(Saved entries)
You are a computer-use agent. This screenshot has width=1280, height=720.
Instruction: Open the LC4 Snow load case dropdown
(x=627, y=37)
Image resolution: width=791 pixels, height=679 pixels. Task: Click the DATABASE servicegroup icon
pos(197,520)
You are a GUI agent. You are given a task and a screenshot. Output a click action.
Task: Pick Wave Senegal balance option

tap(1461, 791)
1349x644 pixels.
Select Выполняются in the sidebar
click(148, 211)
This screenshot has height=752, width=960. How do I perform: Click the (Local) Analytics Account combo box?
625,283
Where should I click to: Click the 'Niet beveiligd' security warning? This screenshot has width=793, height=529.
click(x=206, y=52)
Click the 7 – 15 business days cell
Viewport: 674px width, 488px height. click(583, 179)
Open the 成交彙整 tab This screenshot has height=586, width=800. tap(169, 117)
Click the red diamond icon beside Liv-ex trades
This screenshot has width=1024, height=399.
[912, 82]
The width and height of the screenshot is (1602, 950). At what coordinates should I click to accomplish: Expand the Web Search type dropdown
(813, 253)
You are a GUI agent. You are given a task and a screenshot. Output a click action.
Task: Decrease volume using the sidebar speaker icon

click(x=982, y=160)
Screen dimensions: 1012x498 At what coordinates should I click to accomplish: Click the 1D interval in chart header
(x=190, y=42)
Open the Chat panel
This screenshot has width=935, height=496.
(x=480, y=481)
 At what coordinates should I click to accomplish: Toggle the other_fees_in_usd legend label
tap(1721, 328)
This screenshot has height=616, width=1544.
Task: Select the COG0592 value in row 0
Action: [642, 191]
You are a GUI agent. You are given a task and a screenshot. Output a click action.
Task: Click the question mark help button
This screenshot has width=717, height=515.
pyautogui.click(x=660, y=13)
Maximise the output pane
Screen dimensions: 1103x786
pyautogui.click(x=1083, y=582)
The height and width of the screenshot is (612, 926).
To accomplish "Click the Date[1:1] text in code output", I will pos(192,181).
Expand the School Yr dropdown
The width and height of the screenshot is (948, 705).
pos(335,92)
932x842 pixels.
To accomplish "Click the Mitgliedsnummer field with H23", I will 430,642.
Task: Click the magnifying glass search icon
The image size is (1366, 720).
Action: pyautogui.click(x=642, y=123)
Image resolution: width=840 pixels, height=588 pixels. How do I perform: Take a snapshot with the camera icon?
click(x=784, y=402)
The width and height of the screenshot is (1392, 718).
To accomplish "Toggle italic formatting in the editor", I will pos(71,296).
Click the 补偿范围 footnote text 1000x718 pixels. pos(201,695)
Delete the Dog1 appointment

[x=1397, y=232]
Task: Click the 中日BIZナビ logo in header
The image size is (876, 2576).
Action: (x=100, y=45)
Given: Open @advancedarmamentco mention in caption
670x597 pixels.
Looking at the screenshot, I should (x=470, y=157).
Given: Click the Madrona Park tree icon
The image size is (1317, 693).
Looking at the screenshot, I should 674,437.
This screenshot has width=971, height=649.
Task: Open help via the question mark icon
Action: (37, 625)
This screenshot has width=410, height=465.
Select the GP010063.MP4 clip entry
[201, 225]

◆ **TASK TO COMPLETE**
Every entry above should come back exactly as written.

◆ **ANSWER**
You are a computer-use agent. This screenshot has width=1280, height=720.
Instruction: Open the LC4 Snow load case dropdown
(x=627, y=37)
Image resolution: width=791 pixels, height=679 pixels. Task: Click the DATABASE servicegroup icon
pos(197,520)
You are a GUI agent. You are given a task and a screenshot. Output a click action.
Task: Pick Wave Senegal balance option

tap(1461, 791)
1349x644 pixels.
Select Выполняются in the sidebar
click(148, 211)
This screenshot has height=752, width=960. How do I perform: Click the (Local) Analytics Account combo box?
625,283
Where should I click to: Click the 'Niet beveiligd' security warning? This screenshot has width=793, height=529.
click(x=206, y=52)
Click the 7 – 15 business days cell
Viewport: 674px width, 488px height. click(583, 179)
Open the 成交彙整 tab This screenshot has height=586, width=800. tap(169, 117)
Click the red diamond icon beside Liv-ex trades
This screenshot has width=1024, height=399.
[912, 82]
The width and height of the screenshot is (1602, 950). At what coordinates should I click to accomplish: Expand the Web Search type dropdown
(813, 253)
You are a GUI agent. You are given a task and a screenshot. Output a click action.
Task: Decrease volume using the sidebar speaker icon

click(x=982, y=160)
Screen dimensions: 1012x498 At what coordinates should I click to accomplish: Click the 1D interval in chart header
(x=190, y=42)
Open the Chat panel
This screenshot has width=935, height=496.
(x=480, y=481)
 At what coordinates should I click to accomplish: Toggle the other_fees_in_usd legend label
tap(1721, 328)
This screenshot has height=616, width=1544.
Task: Select the COG0592 value in row 0
Action: [642, 191]
You are a GUI agent. You are given a task and a screenshot. Output a click action.
Task: Click the question mark help button
This screenshot has width=717, height=515.
pyautogui.click(x=660, y=13)
Maximise the output pane
Screen dimensions: 1103x786
pyautogui.click(x=1083, y=582)
The height and width of the screenshot is (612, 926).
To accomplish "Click the Date[1:1] text in code output", I will pos(192,181).
Expand the School Yr dropdown
The width and height of the screenshot is (948, 705).
pos(335,92)
932x842 pixels.
To accomplish "Click the Mitgliedsnummer field with H23", I will 430,642.
Task: Click the magnifying glass search icon
The image size is (1366, 720).
Action: pyautogui.click(x=642, y=123)
Image resolution: width=840 pixels, height=588 pixels. How do I perform: Take a snapshot with the camera icon?
click(x=784, y=402)
The width and height of the screenshot is (1392, 718).
To accomplish "Toggle italic formatting in the editor", I will pos(71,296).
Click the 补偿范围 footnote text 1000x718 pixels. pos(201,695)
Delete the Dog1 appointment

[x=1397, y=232]
Task: Click the 中日BIZナビ logo in header
The image size is (876, 2576).
Action: (x=100, y=45)
Given: Open @advancedarmamentco mention in caption
670x597 pixels.
Looking at the screenshot, I should (x=470, y=157).
Given: Click the Madrona Park tree icon
The image size is (1317, 693).
Looking at the screenshot, I should 674,437.
This screenshot has width=971, height=649.
Task: Open help via the question mark icon
Action: (37, 625)
This screenshot has width=410, height=465.
Select the GP010063.MP4 clip entry
[201, 225]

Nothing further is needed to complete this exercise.